Like the others, the community of Baliau had lived in one of the Care Centers for years trying to survive and encountered the similar hardships as those in Mangem and Potdsdam Care Centers. Those issues included rising tension with nearby host communities for essential resources. Six years after the eruption of the Manem Island Volcano, tensions between the people of Baliau and host communities reached a breaking point resulting in violence including the death of six people, of which four were from Baliau. The deaths proved to be the turning point for the community and what followed was the long transition returning to their home and rebuilding their lives in the ashes of their old ones.
Upon arrival their homeland bared little resemblance to what they left behind. “Everything was covered in ash, especially the gardens. You could grow nothing on it. It took us an entire year to clear up the land and remove the volcanic ash and rock before we can start growing foods again.”

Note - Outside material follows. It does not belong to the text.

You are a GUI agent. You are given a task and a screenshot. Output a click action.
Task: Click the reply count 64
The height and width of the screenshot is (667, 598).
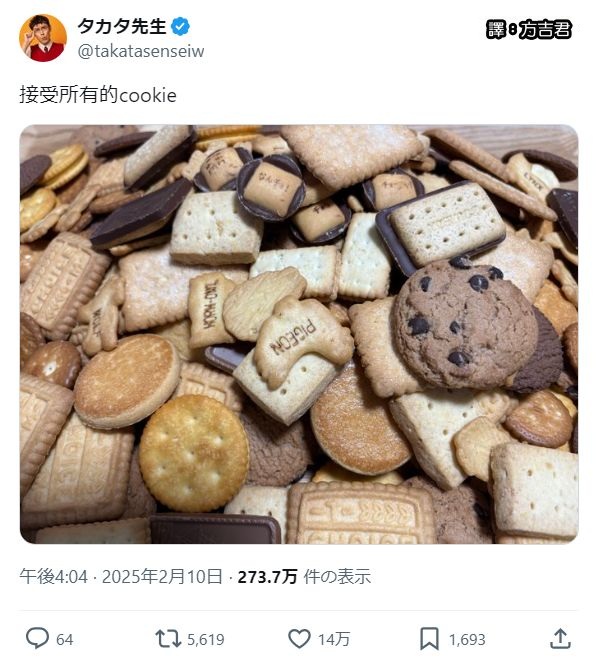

In addition to their struggles in tilling the land, the community of Baliau arrived to the island also to find that public services including schools were completely abandoned.
“Even though we face even worse hardships here than before the eruption, we respect this land as well as the land of the other communities who have not returned back home.”
Despite being one of the few communities to have returned to Manam, the community has not actually expanded its territory to use land formerly used by neighbouring communities. “We were taught not to use what does not belong to us. This is one of the reasons why we had to leave the mainland.”
The community tries to regain a semblance of normality in the face of all such hardships; however, it is undeniable that the community continues to exist within dangerous proximity to an active volcano as it continues to spew out large plumes visible from the mainland, a haunting reminder of the threat they face.
“We often feel some small rumbling and see the large smoke coming from the top but we are no longer nervous. We have no other land; we have seen what happens trying to live on what does not belong to us. Knowing that we have no other option anymore, we will accept our fate if it erupts again.”